Sync’ing Host and Container Users in Docker
I currently have a project where I need to host multiple users on one server using Docker with clear segregation between each users. I am writing this to document some of my experience in case someone else find them useful.
This is my first time using Docker in production (albeit not one with a strict uptime requirement) so if anyone sees any problem with my setup or know a better way to do what I’m doing, please share it in the comment!
Overview
In this setup, I have an nginx instance fronting all traffic as an HTTPS-terminator and forward the traffic to each site’s apache instances. The nginx instance will be a container running as the “frontend” user. Each site’s Apache, PHP and other services will be running as their own Unix user (e.g. siteA, siteB, siteC) serving content from their home folder.

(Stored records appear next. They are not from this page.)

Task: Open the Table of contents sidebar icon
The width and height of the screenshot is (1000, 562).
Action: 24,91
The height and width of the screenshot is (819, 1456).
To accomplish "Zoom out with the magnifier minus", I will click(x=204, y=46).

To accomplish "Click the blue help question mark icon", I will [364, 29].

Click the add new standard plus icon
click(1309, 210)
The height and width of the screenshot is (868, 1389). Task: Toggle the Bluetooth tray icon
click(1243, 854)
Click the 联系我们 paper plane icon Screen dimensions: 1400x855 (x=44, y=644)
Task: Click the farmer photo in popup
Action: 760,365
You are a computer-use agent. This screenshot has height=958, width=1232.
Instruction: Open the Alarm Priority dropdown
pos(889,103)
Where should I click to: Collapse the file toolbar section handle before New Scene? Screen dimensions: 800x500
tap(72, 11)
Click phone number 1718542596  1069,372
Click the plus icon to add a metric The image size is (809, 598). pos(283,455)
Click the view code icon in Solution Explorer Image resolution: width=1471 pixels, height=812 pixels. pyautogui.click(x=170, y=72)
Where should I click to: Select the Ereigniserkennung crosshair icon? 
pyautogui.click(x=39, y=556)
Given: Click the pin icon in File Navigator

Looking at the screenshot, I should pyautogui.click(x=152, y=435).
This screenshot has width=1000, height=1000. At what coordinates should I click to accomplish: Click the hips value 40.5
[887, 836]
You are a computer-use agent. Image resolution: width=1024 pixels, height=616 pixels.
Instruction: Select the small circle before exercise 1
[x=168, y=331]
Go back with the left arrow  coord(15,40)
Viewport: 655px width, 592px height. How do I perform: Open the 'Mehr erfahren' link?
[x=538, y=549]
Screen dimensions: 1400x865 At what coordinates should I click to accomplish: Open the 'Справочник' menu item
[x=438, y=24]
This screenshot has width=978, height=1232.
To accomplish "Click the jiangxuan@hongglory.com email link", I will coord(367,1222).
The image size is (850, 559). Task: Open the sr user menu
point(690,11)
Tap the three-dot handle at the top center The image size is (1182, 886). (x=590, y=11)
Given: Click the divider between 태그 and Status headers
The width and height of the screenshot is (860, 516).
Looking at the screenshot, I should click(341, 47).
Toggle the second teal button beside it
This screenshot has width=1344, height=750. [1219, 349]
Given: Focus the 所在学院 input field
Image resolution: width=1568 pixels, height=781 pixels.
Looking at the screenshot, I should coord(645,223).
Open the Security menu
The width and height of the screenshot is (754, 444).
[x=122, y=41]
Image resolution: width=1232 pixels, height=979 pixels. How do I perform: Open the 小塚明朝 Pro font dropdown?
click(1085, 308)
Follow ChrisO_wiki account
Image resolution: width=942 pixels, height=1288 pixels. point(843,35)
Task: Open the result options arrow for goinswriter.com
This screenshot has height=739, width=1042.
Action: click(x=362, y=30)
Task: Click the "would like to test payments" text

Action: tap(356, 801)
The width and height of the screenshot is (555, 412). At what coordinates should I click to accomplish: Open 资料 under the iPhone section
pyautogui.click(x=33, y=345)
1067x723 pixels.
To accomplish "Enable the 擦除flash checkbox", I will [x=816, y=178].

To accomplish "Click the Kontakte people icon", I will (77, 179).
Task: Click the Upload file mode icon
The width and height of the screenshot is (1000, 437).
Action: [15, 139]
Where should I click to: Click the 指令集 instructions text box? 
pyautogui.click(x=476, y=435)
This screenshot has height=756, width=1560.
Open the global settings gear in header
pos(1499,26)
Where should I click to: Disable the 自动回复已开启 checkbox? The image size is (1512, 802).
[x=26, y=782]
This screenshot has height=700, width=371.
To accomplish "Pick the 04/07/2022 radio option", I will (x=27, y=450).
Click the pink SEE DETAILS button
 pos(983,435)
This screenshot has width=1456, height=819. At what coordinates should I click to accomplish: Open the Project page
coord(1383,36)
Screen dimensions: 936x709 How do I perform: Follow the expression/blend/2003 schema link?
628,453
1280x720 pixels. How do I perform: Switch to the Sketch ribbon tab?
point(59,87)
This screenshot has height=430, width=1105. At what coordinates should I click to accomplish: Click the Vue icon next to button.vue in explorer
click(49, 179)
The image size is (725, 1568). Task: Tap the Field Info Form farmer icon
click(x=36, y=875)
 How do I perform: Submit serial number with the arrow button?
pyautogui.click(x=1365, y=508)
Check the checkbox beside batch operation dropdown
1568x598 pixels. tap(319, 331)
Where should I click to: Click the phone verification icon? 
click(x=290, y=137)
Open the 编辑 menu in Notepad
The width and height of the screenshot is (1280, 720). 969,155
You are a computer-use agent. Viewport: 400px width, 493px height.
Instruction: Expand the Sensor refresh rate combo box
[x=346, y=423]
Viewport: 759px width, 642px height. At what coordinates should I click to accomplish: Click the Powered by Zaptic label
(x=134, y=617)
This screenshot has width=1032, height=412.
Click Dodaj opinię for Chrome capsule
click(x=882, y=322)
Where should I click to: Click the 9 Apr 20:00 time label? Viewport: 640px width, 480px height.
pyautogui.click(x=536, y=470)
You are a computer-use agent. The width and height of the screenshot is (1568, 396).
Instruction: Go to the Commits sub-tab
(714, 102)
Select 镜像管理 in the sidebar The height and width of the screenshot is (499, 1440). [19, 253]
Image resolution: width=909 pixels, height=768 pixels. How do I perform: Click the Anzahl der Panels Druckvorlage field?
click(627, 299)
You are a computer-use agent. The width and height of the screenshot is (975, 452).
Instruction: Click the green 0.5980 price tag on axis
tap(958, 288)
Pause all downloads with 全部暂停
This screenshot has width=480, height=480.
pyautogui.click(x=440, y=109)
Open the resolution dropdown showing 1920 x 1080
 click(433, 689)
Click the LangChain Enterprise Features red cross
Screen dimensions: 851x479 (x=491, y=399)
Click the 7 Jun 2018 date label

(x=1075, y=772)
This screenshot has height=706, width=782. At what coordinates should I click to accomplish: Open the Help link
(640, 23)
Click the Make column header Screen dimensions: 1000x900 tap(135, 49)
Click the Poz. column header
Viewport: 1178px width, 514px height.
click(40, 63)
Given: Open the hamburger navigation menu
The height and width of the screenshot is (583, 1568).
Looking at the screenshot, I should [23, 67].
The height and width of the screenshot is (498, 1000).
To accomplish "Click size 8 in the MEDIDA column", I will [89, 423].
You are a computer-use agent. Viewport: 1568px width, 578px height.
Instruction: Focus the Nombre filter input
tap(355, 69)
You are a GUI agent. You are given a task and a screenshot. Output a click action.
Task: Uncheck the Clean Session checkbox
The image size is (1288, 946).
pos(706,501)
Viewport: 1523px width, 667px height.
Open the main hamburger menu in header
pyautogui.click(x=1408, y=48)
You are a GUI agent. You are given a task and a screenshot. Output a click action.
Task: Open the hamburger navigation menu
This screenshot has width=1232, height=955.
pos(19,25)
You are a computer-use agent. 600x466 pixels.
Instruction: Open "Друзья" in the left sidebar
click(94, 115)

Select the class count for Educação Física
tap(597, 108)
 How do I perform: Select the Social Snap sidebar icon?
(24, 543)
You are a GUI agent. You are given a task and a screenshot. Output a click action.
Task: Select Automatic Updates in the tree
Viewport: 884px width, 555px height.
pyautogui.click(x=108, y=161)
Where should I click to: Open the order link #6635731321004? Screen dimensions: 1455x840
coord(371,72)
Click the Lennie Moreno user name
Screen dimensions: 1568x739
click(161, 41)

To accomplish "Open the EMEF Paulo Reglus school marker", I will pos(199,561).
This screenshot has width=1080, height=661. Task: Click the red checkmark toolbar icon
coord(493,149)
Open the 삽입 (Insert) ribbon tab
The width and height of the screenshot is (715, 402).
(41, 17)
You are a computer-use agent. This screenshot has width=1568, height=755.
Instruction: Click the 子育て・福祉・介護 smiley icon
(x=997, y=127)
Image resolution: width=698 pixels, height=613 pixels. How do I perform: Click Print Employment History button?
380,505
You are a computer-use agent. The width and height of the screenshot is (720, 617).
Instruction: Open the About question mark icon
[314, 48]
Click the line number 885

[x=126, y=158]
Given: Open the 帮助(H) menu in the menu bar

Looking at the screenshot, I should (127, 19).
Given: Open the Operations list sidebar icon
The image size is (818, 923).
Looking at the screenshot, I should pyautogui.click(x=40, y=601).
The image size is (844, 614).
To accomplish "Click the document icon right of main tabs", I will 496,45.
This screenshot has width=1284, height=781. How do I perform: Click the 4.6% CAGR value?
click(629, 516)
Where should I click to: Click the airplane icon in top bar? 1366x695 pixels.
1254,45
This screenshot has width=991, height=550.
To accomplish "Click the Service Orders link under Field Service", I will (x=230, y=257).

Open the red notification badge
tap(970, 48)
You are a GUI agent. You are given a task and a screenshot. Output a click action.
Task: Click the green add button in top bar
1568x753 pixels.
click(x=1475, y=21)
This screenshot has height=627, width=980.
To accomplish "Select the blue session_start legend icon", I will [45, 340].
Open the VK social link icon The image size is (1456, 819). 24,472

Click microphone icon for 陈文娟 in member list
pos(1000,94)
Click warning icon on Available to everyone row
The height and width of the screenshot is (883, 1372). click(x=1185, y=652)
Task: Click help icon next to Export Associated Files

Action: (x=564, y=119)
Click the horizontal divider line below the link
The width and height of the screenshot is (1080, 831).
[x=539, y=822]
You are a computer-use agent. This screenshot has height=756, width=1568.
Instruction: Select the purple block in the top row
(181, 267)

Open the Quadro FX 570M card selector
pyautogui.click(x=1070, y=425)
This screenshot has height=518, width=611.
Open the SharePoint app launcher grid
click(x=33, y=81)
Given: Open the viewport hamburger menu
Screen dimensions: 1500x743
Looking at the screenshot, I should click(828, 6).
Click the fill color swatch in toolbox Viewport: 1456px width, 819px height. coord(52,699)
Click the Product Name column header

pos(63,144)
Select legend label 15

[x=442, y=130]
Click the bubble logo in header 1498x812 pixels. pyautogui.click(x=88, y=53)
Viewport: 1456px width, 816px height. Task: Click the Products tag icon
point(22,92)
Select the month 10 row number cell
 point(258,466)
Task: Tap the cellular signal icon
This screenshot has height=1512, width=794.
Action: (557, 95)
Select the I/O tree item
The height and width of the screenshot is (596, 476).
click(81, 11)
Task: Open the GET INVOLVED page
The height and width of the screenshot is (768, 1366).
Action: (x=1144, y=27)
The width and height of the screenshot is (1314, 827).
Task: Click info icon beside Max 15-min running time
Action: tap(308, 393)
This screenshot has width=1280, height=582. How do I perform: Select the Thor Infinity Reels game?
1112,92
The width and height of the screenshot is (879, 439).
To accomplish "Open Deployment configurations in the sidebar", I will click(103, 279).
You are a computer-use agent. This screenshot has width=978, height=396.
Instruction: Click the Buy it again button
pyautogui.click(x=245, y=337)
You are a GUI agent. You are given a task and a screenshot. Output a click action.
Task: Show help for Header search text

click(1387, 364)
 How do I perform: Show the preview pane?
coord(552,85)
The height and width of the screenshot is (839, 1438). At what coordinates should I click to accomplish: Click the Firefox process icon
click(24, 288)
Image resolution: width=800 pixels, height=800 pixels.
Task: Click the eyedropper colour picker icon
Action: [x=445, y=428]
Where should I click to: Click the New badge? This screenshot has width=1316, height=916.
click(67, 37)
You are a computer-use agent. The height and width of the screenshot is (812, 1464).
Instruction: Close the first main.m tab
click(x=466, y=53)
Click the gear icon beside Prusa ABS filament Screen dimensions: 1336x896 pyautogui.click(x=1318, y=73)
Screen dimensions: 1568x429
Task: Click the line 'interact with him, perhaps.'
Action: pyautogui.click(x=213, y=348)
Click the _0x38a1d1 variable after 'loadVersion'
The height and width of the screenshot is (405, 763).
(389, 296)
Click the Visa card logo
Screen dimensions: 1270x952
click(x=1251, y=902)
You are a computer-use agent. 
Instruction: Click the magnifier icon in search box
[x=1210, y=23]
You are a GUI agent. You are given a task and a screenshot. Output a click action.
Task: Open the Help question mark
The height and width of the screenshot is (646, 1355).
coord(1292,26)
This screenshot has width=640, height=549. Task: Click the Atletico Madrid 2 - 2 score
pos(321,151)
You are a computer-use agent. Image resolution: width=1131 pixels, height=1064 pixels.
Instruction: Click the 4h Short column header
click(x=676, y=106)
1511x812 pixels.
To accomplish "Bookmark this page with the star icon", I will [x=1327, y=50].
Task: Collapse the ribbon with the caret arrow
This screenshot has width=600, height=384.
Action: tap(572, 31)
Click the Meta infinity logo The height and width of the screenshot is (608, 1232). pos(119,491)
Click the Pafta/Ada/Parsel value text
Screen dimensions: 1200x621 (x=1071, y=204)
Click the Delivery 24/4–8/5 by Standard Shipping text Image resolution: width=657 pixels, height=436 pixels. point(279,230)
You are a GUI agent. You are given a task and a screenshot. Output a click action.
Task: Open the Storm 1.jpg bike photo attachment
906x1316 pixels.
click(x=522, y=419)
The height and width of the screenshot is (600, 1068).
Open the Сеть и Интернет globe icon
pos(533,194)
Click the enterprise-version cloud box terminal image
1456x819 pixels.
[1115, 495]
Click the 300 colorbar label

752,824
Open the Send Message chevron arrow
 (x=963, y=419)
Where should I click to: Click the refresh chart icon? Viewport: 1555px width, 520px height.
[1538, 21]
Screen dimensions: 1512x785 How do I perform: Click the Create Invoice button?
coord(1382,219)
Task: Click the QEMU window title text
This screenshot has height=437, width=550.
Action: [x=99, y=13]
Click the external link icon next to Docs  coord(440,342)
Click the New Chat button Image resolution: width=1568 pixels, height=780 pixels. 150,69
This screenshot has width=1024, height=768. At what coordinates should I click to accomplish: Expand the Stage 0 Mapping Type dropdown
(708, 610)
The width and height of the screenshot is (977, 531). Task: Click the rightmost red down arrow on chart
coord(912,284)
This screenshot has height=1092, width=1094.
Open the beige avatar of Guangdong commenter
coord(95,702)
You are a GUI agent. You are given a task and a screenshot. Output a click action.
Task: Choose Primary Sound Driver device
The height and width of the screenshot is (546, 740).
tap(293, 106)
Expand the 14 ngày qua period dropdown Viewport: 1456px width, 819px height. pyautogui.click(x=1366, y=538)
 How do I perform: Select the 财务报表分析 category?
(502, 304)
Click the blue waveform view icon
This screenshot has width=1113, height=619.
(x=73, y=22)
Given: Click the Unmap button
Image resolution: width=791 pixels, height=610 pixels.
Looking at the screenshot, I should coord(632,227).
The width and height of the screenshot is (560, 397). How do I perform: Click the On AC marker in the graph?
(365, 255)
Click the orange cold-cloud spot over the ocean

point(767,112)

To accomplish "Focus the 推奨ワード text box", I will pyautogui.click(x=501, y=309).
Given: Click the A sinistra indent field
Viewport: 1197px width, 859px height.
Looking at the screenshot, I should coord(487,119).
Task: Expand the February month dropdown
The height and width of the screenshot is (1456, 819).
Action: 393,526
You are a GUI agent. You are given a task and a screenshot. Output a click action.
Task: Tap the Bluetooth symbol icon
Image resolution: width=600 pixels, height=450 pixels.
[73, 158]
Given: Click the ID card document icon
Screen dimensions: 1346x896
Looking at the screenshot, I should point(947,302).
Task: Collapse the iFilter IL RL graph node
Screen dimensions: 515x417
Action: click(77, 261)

I would like all containers to use the same user database to simplify administration. Users can also SSH in via a separate SSHD container to update their websites, so using the same user ID (uid) and group ID (gid) across all containers will prevent us from having any permission issue or needing to set insecure permission (chmod 777!) to allow PHP to write files.
Users Setup
Looking around the Internet, I have found many solutions to this issue. The more complex ones include setting up an LDAP server. However, I think it is too complex for a single machine setup. I have chosen a simpler method, using file bind mounts to mount the /etc/passwd file into the container using docker-compose.
version: '2'
services:
sshd:
image: my/image
container_name: my_container_name
hostname: access-container
volumes:
# For access by each user
- /home:/home
# Authentication
# passwd/group should be mounted into any container
# needing to share the user/group IDs
- /etc/passwd:/etc/passwd:ro
- /etc/group:/etc/group:ro
# Shadow should only be mounted into containers
# needing to authenticate against PAM
- /etc/shadow:/etc/shadow:ro
restart: always
ports:
- "22:22"
This works reasonably well in the sense that files created by the correct user in the container have the correct uid/gid. However, there are some issues.
Issue: Updated Passwords Don’t Sync into the SSHD container
One issue is that once I’ve used passwd to change a password on the host, it is not reflected in the container until I restart it. For containers that just need the uid/gid of the site’s user, such as Apache or PHP, there is no issue. However, for containers that perform authentication such as SSHD, this is obviously not desirable. I don’t want to restart the container after a password update as it will kill any active sessions!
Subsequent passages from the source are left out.